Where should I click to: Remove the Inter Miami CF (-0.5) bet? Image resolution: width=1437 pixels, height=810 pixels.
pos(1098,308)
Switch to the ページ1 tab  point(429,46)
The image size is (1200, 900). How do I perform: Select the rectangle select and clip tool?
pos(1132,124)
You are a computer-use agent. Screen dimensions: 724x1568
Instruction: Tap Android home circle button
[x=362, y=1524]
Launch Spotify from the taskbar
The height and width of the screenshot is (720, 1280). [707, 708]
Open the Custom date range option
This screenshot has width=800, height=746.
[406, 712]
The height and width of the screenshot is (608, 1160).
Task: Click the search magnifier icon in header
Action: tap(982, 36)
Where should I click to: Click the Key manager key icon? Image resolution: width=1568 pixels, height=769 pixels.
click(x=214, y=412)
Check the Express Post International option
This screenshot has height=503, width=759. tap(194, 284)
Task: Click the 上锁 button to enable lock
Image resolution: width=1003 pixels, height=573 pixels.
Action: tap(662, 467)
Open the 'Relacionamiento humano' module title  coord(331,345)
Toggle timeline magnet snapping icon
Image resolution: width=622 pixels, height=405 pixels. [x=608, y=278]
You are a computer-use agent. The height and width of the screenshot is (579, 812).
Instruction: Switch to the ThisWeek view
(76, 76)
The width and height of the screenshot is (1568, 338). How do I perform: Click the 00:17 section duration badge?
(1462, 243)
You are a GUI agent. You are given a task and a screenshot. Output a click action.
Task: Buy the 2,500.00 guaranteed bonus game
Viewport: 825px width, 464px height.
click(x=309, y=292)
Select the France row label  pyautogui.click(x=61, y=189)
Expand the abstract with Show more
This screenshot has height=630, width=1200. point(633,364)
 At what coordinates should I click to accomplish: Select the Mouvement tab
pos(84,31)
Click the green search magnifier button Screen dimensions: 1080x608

# # #

### Directions for this task
Scan the entries above for the string "agent" and copy each line that contains it.

### Exercise output
You are a computer-use agent. Screen dimensions: 724x1568
You are a computer-use agent. The height and width of the screenshot is (579, 812).
You are a GUI agent. You are given a task and a screenshot. Output a click action.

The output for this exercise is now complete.